Task instructions: Omitting the images, transcribe the records below exactly as they stand.

Dataset entries:
---

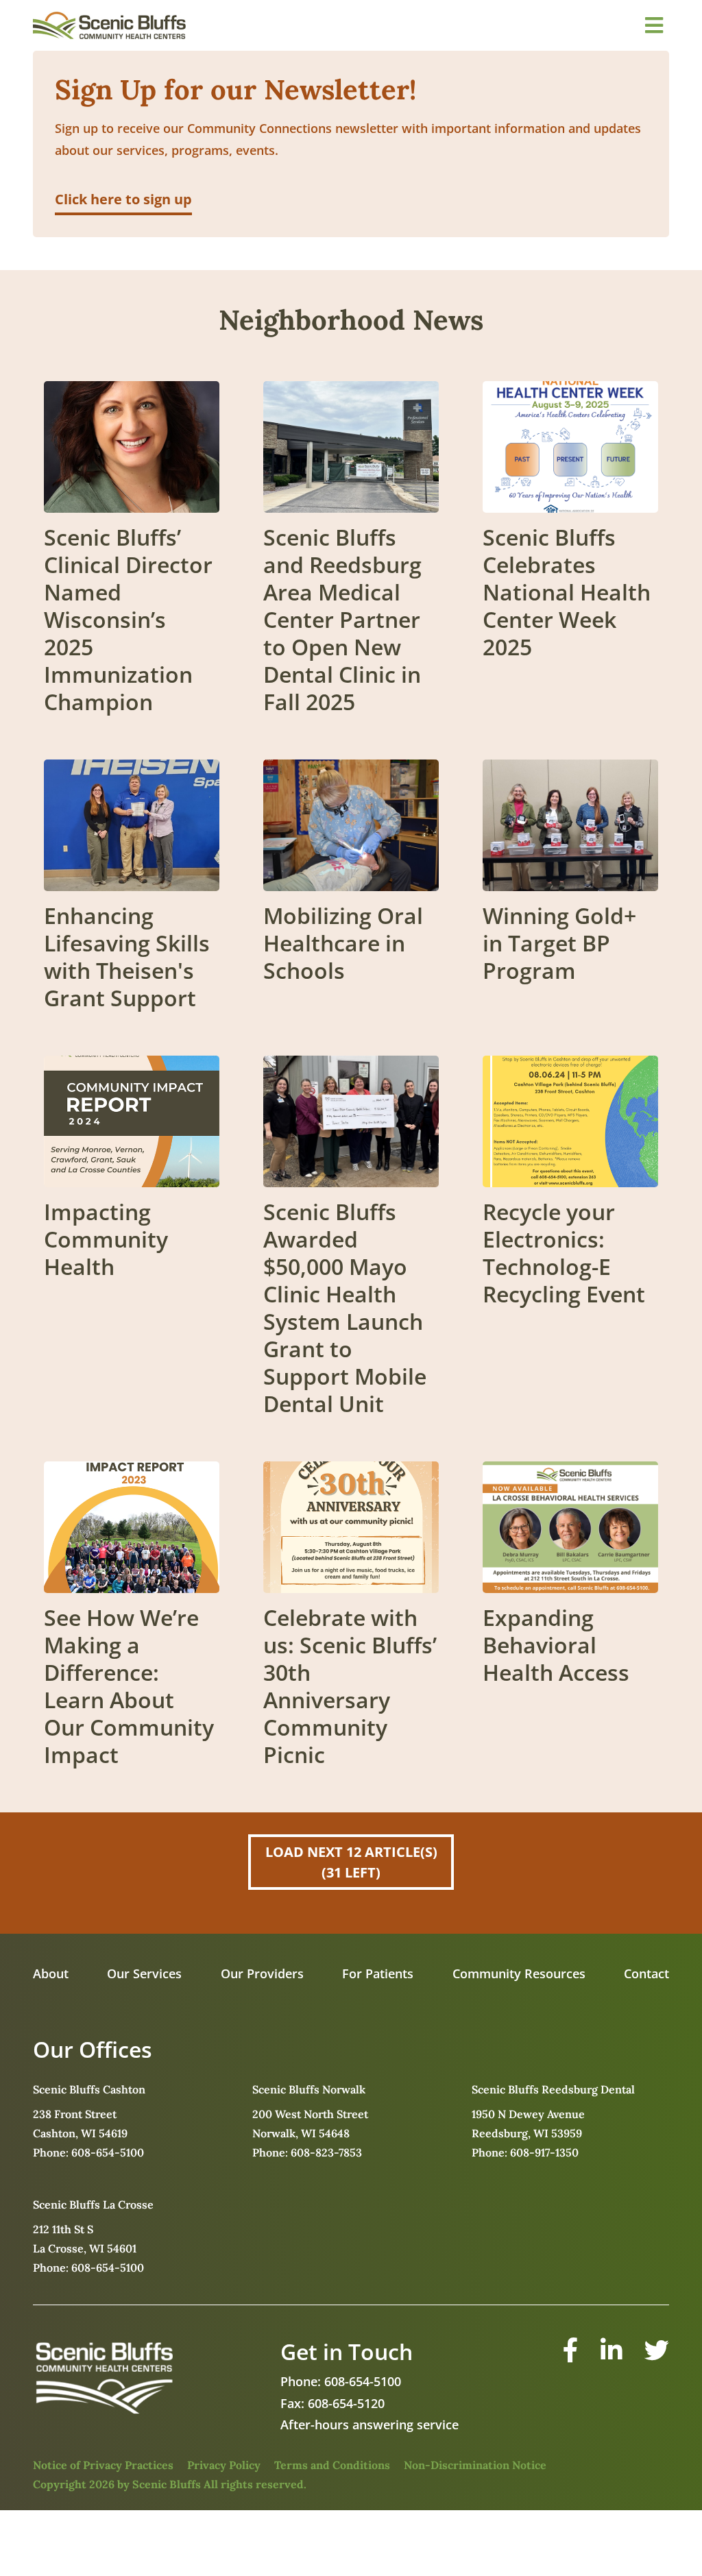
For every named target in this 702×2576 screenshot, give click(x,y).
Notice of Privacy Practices (103, 2465)
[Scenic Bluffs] (109, 25)
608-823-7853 (326, 2152)
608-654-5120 (346, 2403)
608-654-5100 (107, 2152)
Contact (646, 1973)
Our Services (144, 1973)
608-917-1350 (544, 2152)
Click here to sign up (123, 199)
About (51, 1973)
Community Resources (518, 1973)
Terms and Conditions (332, 2465)
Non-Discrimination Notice (475, 2465)
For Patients (377, 1973)
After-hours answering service (369, 2424)
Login (10, 2565)
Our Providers (262, 1973)
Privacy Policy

---

Task response:
For every named target in this 702×2576 screenshot, give click(x,y).
Notice of Privacy Practices (103, 2465)
[Scenic Bluffs] (109, 25)
608-823-7853 (326, 2152)
608-654-5120 (346, 2403)
608-654-5100 (107, 2152)
Contact (646, 1973)
Our Services (144, 1973)
608-917-1350 (544, 2152)
Click here to sign up (123, 199)
About (51, 1973)
Community Resources (518, 1973)
Terms and Conditions (332, 2465)
Non-Discrimination Notice (475, 2465)
For Patients (377, 1973)
After-hours answering service (369, 2424)
Login (10, 2565)
Our Providers (262, 1973)
Privacy Policy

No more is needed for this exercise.